America's Fatal Flaws in Afghanistan
Why talks with the Taliban are the best option.
May 27, 2010 — -- No matter how many times President Barack Obama and his senior officials tell the world that the Americans will not be pulling out of Afghanistan in just 13 months time, most Afghans believe that the US endgame is already well under way. The same is true for governments of neighboring countries known for their interference and influence-seeking in the Hindu Kush.
That means everyone from Afghan warlords to Taliban and al-Qaida commanders to intelligence agencies in neighboring states have upped their game to undercut rivals, achieve their aims and further their influence. The danger is that Afghanistan will once again become, in the words of Lord Curzon, the 19th century British imperial figure, "the cockpit of Asia.''
Obama himself gave the game away when he said last December that even though 30,000 more US troops would be deployed to Afghanistan this year in a large military and civilian surge to drive back the Taliban, by July 2011 US forces will start withdrawing from the country and handing it over to the Afghans.
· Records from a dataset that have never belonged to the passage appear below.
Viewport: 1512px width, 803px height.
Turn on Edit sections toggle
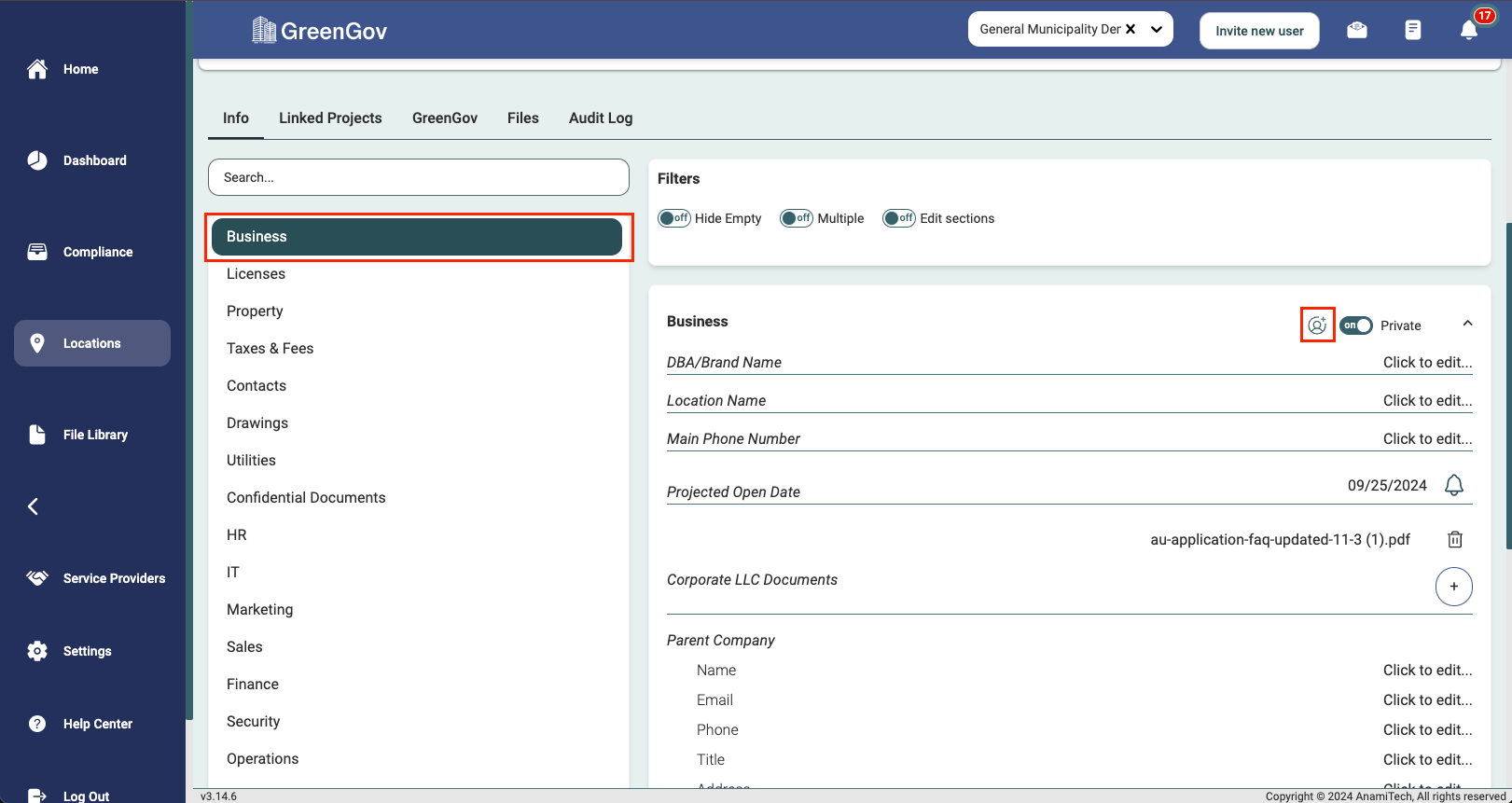tap(899, 218)
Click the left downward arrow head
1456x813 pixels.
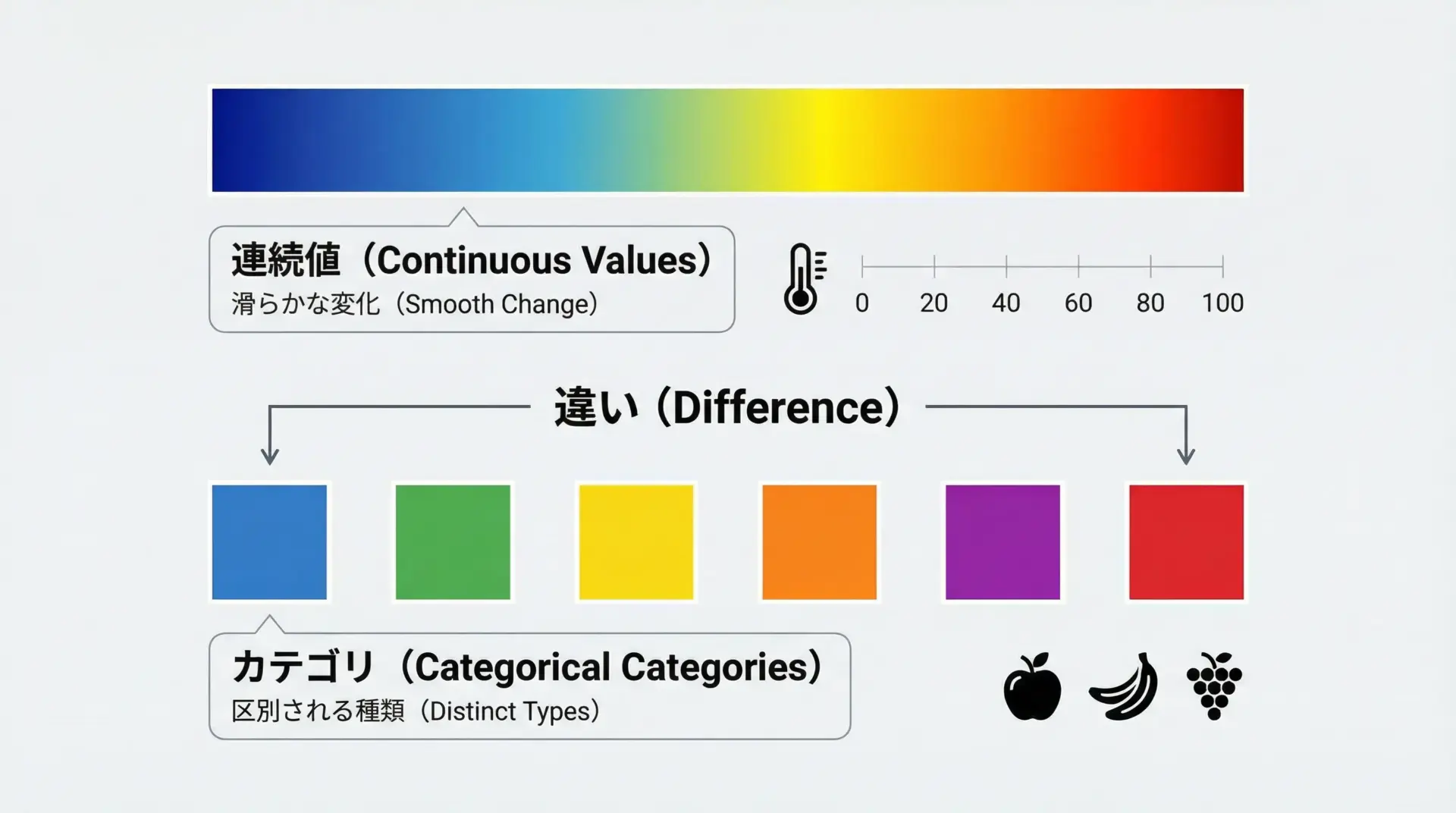pos(270,456)
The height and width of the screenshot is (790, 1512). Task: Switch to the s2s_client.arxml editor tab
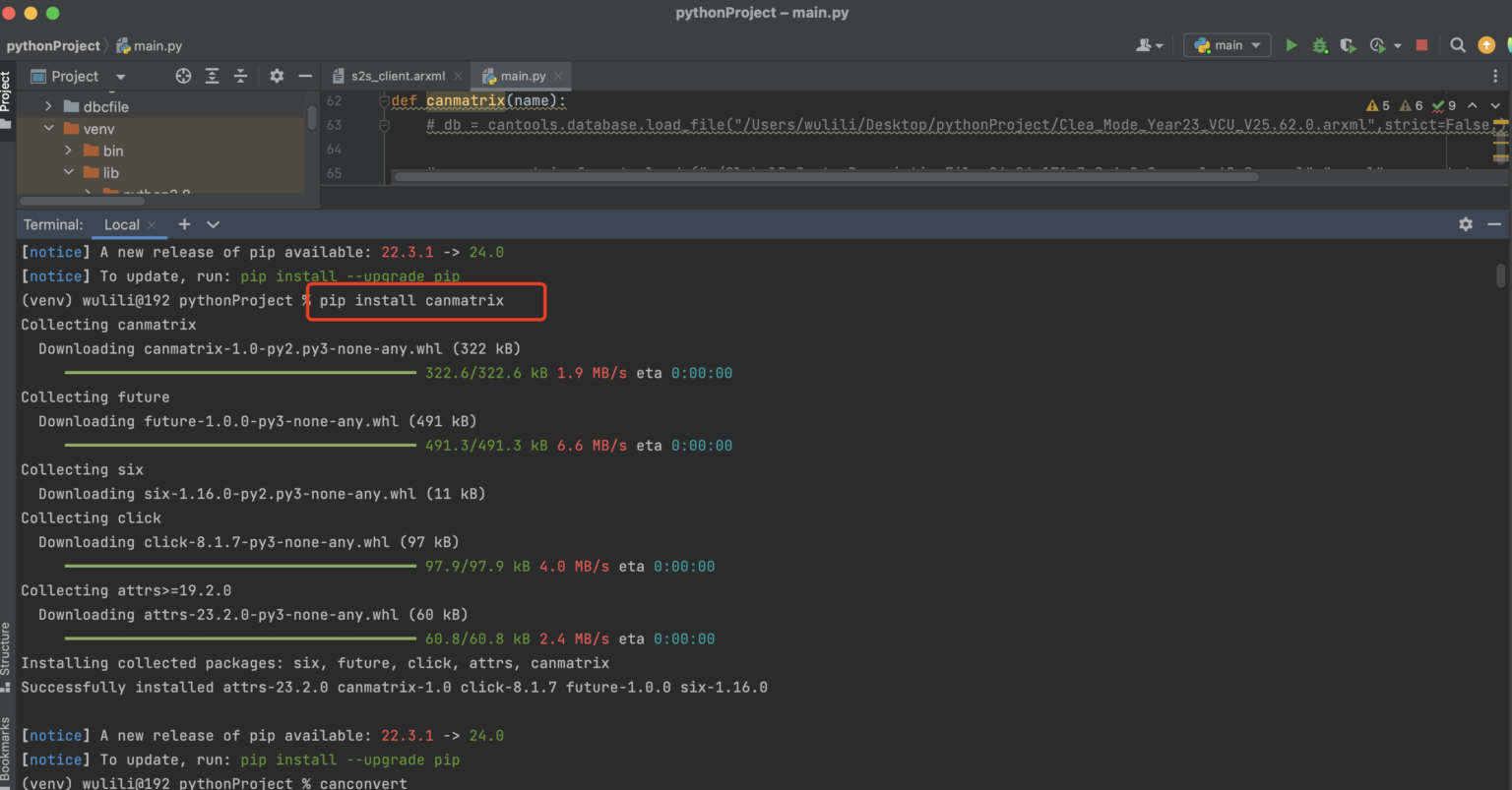(x=397, y=76)
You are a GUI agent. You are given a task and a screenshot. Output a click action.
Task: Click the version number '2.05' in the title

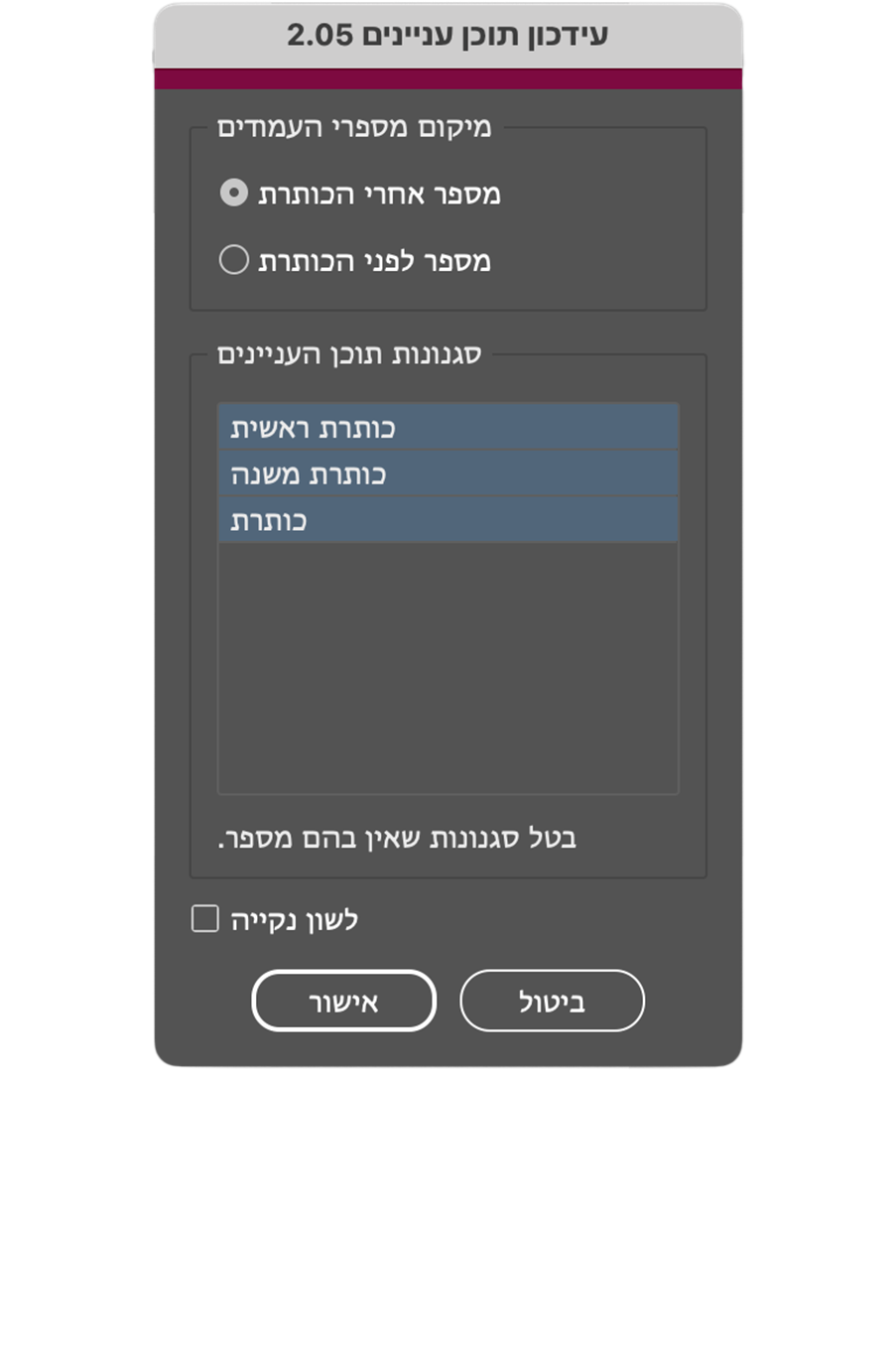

By this October there will be 100,000 US and more than 40,000 other troops -- mainly from other NATO countries in Afghanistan -- and by next July they will start withdrawing.
More than $25 billion has been poured into efforts to rebuild the Afghan army and police, but they are still largely illiterate, undertrained and irresponsible and nowhere near ready to take over nation-building tasks. Of the 5,200 Western military trainers that the US and NATO agreed were needed to mentor Afghan forces, only half have been deployed. And despite numerous promises, only 300 of those are Europeans.
For Afghans and powerful neighbors such as Pakistan, India and Iran, it is abundantly clear that the first American soldier to leave will be followed with a rush to the exit by European NATO countries, where the war has lost legitimacy and popularity. The Dutch have already declared their intentions to leave the critical southern province of Uruzghan this summer, the Canadians will leave Kandahar province next year followed possibly by the Danes. And the British have been asked by the Americans to leave Helmand province and redeploy to Kandahar.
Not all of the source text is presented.